Goal of the exercise
Please reproduce the entries below exactly as they stand, but leave the pictures out.

Data for processing

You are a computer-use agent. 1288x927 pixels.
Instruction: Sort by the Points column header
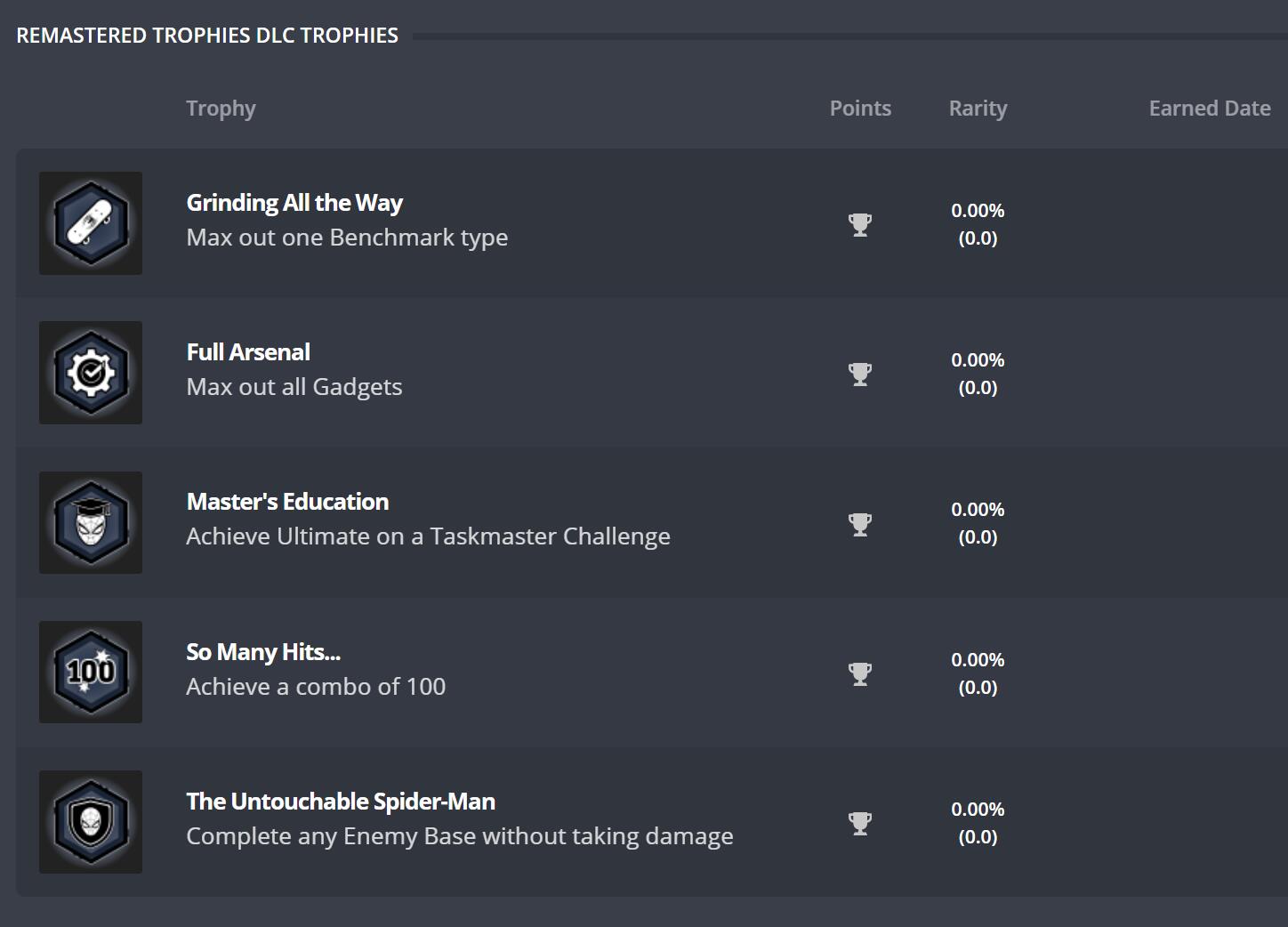[860, 109]
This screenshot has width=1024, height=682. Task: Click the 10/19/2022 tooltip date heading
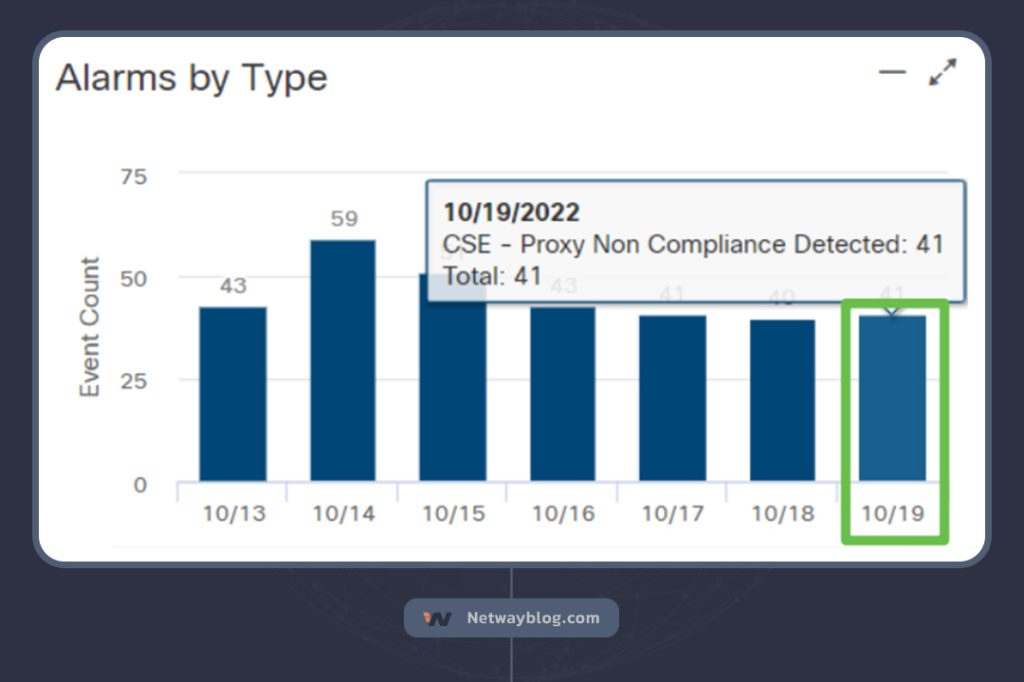point(511,212)
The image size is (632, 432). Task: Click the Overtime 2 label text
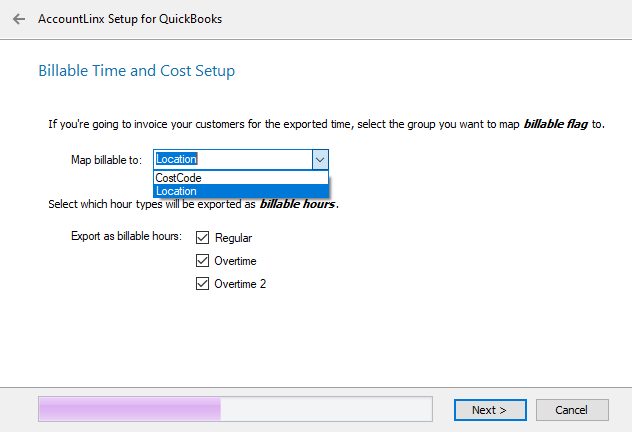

Solution for this task
You are a computer-use agent. 1288x927 pixels.
Instruction: Sort by the Points column header
[860, 109]
This screenshot has width=1024, height=682. Task: Click the 10/19/2022 tooltip date heading
point(511,212)
The image size is (632, 432). Task: Click the Overtime 2 label text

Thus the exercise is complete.